CurrencyTransfer.com, a currency exchange marketplace for businesses, is preparing a major funding round from institutional investors later this year, the company told Bank Innovation.
CurrencyTransfer.com has received an undisclosed amount of funding from angel investors including Errol Damelin, Gigi Levi, Barak Rabinowitz, and Itay Birnboim.
Innovative solutions abound for moving money across international borders, but while most focus on personal, low-value exchanges, London-based CurrencyTransfer.com is targeting the big money.
“Foreign exchange is one of the last areas of financial services where the end finance director, CFO or private client does not have a clue what they are paying,” Daniel Abrahams, CurrencyTransfer.com’s managing director and co-founder, told Bank Innovation. “This is wrong and highly unfair. You wouldn’t buy a house without knowing the final cost would you? With spreads, mid-market and cover rates, separate transfer fees, deceptive slogans of 0% commission, etc., comparing prices on an apples-to-apples basis is TOUGH!”
CurrencyTransfer.com has a minimum transfer amount of £2,000 ($3,100), and an average transfer size of £25,000 ($38,800). As such, it does not compete against pure-play remittance suppliers.
“Our platform, layout, tools, and functionality is all built with high-value transfers in mind,” Abrahams said.
The company waives transfer fees, building them into the exchange rate, and allows clients to book transfers on its marketplace. Most clients save in the neighborhood of 85% versus typical bank quotes per transfer, Abrahams said. The company’s own revenue comes from small fees from its payment partners on either end of the transaction.
The difference between foreign exchange for personal use and for businesses is not trivial — the customers have different sets of demands.
“A predominantly business foreign exchange marketplace like CurrencyTransfer.com has to be set up totally different to a mobile remittance product,” Abrahams said. “For instance, my customers want and demand forward contracts and hedging, benchmarking tools, post-trade analysis and a Personal Currency Concierge.”
His company’s typical customer is a “small-to-medium-size business that makes regular monthly, international transfers,” Abrahams said.
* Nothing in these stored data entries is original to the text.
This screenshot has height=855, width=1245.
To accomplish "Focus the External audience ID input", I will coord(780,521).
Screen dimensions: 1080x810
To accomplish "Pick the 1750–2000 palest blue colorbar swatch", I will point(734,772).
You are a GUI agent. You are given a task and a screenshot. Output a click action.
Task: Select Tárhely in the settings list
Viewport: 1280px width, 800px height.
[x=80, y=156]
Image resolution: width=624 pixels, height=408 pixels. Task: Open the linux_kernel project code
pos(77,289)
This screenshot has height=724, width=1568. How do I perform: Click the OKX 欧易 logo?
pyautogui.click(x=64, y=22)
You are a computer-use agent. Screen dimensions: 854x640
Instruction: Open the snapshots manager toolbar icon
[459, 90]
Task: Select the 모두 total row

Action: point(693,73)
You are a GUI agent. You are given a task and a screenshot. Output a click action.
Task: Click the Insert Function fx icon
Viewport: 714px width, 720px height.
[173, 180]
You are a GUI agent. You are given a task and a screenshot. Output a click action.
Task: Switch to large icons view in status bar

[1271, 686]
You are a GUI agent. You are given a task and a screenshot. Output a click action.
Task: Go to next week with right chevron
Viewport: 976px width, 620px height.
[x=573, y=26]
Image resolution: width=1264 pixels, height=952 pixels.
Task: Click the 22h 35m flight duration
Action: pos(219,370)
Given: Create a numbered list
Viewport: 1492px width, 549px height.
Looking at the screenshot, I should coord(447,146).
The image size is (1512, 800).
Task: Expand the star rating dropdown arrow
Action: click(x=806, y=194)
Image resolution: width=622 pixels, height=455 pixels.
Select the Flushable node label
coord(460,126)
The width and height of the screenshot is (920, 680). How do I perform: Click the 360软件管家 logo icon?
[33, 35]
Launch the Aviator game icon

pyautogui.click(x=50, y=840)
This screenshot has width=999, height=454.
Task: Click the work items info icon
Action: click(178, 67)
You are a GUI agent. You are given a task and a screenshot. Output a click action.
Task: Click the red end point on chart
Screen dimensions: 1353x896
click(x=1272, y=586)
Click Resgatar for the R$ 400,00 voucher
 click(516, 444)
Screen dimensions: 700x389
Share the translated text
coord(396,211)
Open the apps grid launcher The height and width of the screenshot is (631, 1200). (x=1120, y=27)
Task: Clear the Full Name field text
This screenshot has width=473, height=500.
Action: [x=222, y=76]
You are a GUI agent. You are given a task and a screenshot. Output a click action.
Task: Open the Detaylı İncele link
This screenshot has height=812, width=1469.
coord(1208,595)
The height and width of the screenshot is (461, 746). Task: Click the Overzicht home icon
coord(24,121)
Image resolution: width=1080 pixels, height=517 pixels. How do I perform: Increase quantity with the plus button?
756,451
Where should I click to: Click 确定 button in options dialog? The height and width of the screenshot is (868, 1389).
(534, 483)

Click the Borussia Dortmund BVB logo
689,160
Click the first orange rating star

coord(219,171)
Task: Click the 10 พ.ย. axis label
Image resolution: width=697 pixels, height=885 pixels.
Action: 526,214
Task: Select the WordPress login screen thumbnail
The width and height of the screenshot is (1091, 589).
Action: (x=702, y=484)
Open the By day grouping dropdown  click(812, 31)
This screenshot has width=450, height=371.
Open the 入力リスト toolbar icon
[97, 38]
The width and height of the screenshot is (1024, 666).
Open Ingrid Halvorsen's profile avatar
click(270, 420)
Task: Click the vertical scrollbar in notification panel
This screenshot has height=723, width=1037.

The company has customers in 20 different countries across 12 industries. “Many customers are importing goods from abroad,” he said. “We have online marketplace sellers, international charities and private clients that are moving large sums of money abroad.”
The marketplace approach is bringing efficiency to every industry it touches, according to Abrahams. “In any industry where there is inefficiency, you will see a marketplace that disrupts,” he said. “We’ve seen it in the way we book flights, hotels and in recent times transportation. What we’re looking to do is no different in the field of global money transfers.”
What’s driving a lot of the change across financial services, Abrahams argues, is the transparency, access and increased choices for customers the internet is delivering.
“Firstly, you can now trade online and you don’t need to go into a branch to execute on a transfer,” he said. “Secondly, you’ve seen over the past five years a rise in non-bank, foreign exchange suppliers. The internet has facilitated the fact that ,to perform core banking services, you don’t have to use your bank.”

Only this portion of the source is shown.